▸ **TASK ITEM**: Every record has to be written out exactly, with no line missing.

▸ **DATA SUPPLIED**:
+ + + + + + +

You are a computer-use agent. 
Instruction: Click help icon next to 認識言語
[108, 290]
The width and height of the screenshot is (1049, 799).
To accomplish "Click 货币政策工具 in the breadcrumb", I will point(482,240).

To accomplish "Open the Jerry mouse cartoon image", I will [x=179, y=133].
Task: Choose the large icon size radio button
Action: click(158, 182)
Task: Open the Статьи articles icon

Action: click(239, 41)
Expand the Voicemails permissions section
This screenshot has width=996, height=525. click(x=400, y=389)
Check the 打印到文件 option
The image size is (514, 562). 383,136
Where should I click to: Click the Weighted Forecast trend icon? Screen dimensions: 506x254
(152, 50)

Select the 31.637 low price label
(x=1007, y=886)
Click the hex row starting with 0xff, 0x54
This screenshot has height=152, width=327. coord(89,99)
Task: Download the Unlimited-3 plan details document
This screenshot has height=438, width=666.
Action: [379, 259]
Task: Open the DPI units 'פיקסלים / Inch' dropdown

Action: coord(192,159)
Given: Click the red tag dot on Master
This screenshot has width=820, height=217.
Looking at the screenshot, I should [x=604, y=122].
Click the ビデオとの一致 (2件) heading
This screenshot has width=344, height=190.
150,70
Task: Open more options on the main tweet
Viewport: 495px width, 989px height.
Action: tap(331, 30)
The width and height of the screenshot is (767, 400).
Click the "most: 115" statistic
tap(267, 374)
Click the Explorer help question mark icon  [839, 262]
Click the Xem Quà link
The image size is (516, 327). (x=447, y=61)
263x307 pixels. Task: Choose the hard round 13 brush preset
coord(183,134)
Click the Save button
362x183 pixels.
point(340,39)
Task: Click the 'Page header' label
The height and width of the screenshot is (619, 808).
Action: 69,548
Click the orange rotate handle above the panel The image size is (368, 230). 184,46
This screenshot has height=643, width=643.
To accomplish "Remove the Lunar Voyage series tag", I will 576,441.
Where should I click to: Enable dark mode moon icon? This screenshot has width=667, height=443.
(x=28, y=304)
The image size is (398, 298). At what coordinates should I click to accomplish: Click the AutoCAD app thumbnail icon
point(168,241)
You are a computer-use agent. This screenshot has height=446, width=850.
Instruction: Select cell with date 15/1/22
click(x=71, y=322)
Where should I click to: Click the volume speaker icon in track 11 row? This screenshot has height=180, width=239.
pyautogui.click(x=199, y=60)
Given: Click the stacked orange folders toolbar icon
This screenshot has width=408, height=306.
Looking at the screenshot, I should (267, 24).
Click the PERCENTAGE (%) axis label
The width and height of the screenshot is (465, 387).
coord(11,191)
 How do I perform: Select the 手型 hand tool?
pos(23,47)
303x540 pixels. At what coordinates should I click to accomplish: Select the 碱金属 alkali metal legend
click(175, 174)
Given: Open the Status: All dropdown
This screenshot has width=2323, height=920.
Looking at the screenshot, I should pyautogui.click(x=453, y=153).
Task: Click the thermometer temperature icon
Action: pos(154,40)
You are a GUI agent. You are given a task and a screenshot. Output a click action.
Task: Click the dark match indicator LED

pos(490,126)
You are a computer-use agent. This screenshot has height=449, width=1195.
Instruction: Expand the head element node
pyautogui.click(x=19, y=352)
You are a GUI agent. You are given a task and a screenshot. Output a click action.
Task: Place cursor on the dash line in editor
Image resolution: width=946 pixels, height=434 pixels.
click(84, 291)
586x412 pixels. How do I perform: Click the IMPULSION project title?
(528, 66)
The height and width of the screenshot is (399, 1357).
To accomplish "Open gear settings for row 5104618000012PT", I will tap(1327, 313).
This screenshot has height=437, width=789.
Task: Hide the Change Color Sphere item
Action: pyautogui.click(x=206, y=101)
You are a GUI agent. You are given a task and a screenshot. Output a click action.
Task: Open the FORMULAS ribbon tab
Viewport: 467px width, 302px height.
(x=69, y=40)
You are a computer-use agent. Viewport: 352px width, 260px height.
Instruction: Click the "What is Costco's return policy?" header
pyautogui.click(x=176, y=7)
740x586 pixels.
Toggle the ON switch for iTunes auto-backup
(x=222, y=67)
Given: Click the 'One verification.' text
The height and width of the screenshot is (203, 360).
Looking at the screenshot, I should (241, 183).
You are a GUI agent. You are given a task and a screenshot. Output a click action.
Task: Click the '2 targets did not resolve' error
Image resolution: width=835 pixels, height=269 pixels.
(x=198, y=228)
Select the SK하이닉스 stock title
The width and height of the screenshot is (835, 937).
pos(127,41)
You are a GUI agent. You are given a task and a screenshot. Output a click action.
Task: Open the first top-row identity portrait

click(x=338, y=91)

+ + + + + + +

▸ **SOLUTION TO THIS PROBLEM**:
You are a computer-use agent. 
Instruction: Click help icon next to 認識言語
[108, 290]
The width and height of the screenshot is (1049, 799).
To accomplish "Click 货币政策工具 in the breadcrumb", I will point(482,240).

To accomplish "Open the Jerry mouse cartoon image", I will [x=179, y=133].
Task: Choose the large icon size radio button
Action: click(158, 182)
Task: Open the Статьи articles icon

Action: click(239, 41)
Expand the Voicemails permissions section
This screenshot has width=996, height=525. click(x=400, y=389)
Check the 打印到文件 option
The image size is (514, 562). 383,136
Where should I click to: Click the Weighted Forecast trend icon? Screen dimensions: 506x254
(152, 50)

Select the 31.637 low price label
(x=1007, y=886)
Click the hex row starting with 0xff, 0x54
This screenshot has height=152, width=327. coord(89,99)
Task: Download the Unlimited-3 plan details document
This screenshot has height=438, width=666.
Action: [379, 259]
Task: Open the DPI units 'פיקסלים / Inch' dropdown

Action: coord(192,159)
Given: Click the red tag dot on Master
This screenshot has width=820, height=217.
Looking at the screenshot, I should [x=604, y=122].
Click the ビデオとの一致 (2件) heading
This screenshot has width=344, height=190.
150,70
Task: Open more options on the main tweet
Viewport: 495px width, 989px height.
Action: tap(331, 30)
The width and height of the screenshot is (767, 400).
Click the "most: 115" statistic
tap(267, 374)
Click the Explorer help question mark icon  [839, 262]
Click the Xem Quà link
The image size is (516, 327). (x=447, y=61)
263x307 pixels. Task: Choose the hard round 13 brush preset
coord(183,134)
Click the Save button
362x183 pixels.
point(340,39)
Task: Click the 'Page header' label
The height and width of the screenshot is (619, 808).
Action: 69,548
Click the orange rotate handle above the panel The image size is (368, 230). 184,46
This screenshot has height=643, width=643.
To accomplish "Remove the Lunar Voyage series tag", I will 576,441.
Where should I click to: Enable dark mode moon icon? This screenshot has width=667, height=443.
(x=28, y=304)
The image size is (398, 298). At what coordinates should I click to accomplish: Click the AutoCAD app thumbnail icon
point(168,241)
You are a computer-use agent. This screenshot has height=446, width=850.
Instruction: Select cell with date 15/1/22
click(x=71, y=322)
Where should I click to: Click the volume speaker icon in track 11 row? This screenshot has height=180, width=239.
pyautogui.click(x=199, y=60)
Given: Click the stacked orange folders toolbar icon
This screenshot has width=408, height=306.
Looking at the screenshot, I should (267, 24).
Click the PERCENTAGE (%) axis label
The width and height of the screenshot is (465, 387).
coord(11,191)
 How do I perform: Select the 手型 hand tool?
pos(23,47)
303x540 pixels. At what coordinates should I click to accomplish: Select the 碱金属 alkali metal legend
click(175, 174)
Given: Open the Status: All dropdown
This screenshot has width=2323, height=920.
Looking at the screenshot, I should pyautogui.click(x=453, y=153).
Task: Click the thermometer temperature icon
Action: pos(154,40)
You are a GUI agent. You are given a task and a screenshot. Output a click action.
Task: Click the dark match indicator LED

pos(490,126)
You are a computer-use agent. This screenshot has height=449, width=1195.
Instruction: Expand the head element node
pyautogui.click(x=19, y=352)
You are a GUI agent. You are given a task and a screenshot. Output a click action.
Task: Place cursor on the dash line in editor
Image resolution: width=946 pixels, height=434 pixels.
click(84, 291)
586x412 pixels. How do I perform: Click the IMPULSION project title?
(528, 66)
The height and width of the screenshot is (399, 1357).
To accomplish "Open gear settings for row 5104618000012PT", I will tap(1327, 313).
This screenshot has height=437, width=789.
Task: Hide the Change Color Sphere item
Action: pyautogui.click(x=206, y=101)
You are a GUI agent. You are given a task and a screenshot. Output a click action.
Task: Open the FORMULAS ribbon tab
Viewport: 467px width, 302px height.
(x=69, y=40)
You are a computer-use agent. Viewport: 352px width, 260px height.
Instruction: Click the "What is Costco's return policy?" header
pyautogui.click(x=176, y=7)
740x586 pixels.
Toggle the ON switch for iTunes auto-backup
(x=222, y=67)
Given: Click the 'One verification.' text
The height and width of the screenshot is (203, 360).
Looking at the screenshot, I should (241, 183).
You are a GUI agent. You are given a task and a screenshot. Output a click action.
Task: Click the '2 targets did not resolve' error
Image resolution: width=835 pixels, height=269 pixels.
(x=198, y=228)
Select the SK하이닉스 stock title
The width and height of the screenshot is (835, 937).
pos(127,41)
You are a GUI agent. You are given a task and a screenshot. Output a click action.
Task: Open the first top-row identity portrait

click(x=338, y=91)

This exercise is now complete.